** START OF Extracted data **
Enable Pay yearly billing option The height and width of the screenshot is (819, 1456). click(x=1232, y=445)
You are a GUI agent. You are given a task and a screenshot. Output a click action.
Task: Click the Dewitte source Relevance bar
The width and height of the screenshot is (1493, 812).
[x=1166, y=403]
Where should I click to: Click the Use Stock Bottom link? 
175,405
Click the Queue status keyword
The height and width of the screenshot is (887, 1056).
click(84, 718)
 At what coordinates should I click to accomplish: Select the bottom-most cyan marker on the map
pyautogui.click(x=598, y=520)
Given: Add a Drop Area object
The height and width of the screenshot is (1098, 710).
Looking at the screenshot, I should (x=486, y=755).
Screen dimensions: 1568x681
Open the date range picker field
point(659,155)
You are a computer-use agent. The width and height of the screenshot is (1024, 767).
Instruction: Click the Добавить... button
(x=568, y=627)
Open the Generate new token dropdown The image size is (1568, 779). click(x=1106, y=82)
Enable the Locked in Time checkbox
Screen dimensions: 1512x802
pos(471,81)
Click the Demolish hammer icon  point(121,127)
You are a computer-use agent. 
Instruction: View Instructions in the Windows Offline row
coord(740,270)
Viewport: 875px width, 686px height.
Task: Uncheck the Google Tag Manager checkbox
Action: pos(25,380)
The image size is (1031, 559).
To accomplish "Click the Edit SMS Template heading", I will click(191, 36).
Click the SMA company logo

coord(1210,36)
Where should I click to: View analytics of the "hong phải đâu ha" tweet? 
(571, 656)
** END OF Extracted data **
Recast every line of the entries above as a Markdown table with the columns "Row" and "Line", numbering the rows in order and leaving out blank lines.

| Row | Line |
|---|---|
| 1 | Enable Pay yearly billing option The height and width of the screenshot is (819, 1456). click(x=1232, y=445) |
| 2 | You are a GUI agent. You are given a task and a screenshot. Output a click action. |
| 3 | Task: Click the Dewitte source Relevance bar |
| 4 | The width and height of the screenshot is (1493, 812). |
| 5 | [x=1166, y=403] |
| 6 | Where should I click to: Click the Use Stock Bottom link?  |
| 7 | 175,405 |
| 8 | Click the Queue status keyword |
| 9 | The height and width of the screenshot is (887, 1056). |
| 10 | click(84, 718) |
| 11 |  At what coordinates should I click to accomplish: Select the bottom-most cyan marker on the map |
| 12 | pyautogui.click(x=598, y=520) |
| 13 | Given: Add a Drop Area object |
| 14 | The height and width of the screenshot is (1098, 710). |
| 15 | Looking at the screenshot, I should (x=486, y=755). |
| 16 | Screen dimensions: 1568x681 |
| 17 | Open the date range picker field |
| 18 | point(659,155) |
| 19 | You are a computer-use agent. The width and height of the screenshot is (1024, 767). |
| 20 | Instruction: Click the Добавить... button |
| 21 | (x=568, y=627) |
| 22 | Open the Generate new token dropdown The image size is (1568, 779). click(x=1106, y=82) |
| 23 | Enable the Locked in Time checkbox |
| 24 | Screen dimensions: 1512x802 |
| 25 | pos(471,81) |
| 26 | Click the Demolish hammer icon  point(121,127) |
| 27 | You are a computer-use agent.  |
| 28 | Instruction: View Instructions in the Windows Offline row |
| 29 | coord(740,270) |
| 30 | Viewport: 875px width, 686px height. |
| 31 | Task: Uncheck the Google Tag Manager checkbox |
| 32 | Action: pos(25,380) |
| 33 | The image size is (1031, 559). |
| 34 | To accomplish "Click the Edit SMS Template heading", I will click(191, 36). |
| 35 | Click the SMA company logo |
| 36 | coord(1210,36) |
| 37 | Where should I click to: View analytics of the "hong phải đâu ha" tweet?  |
| 38 | (571, 656) |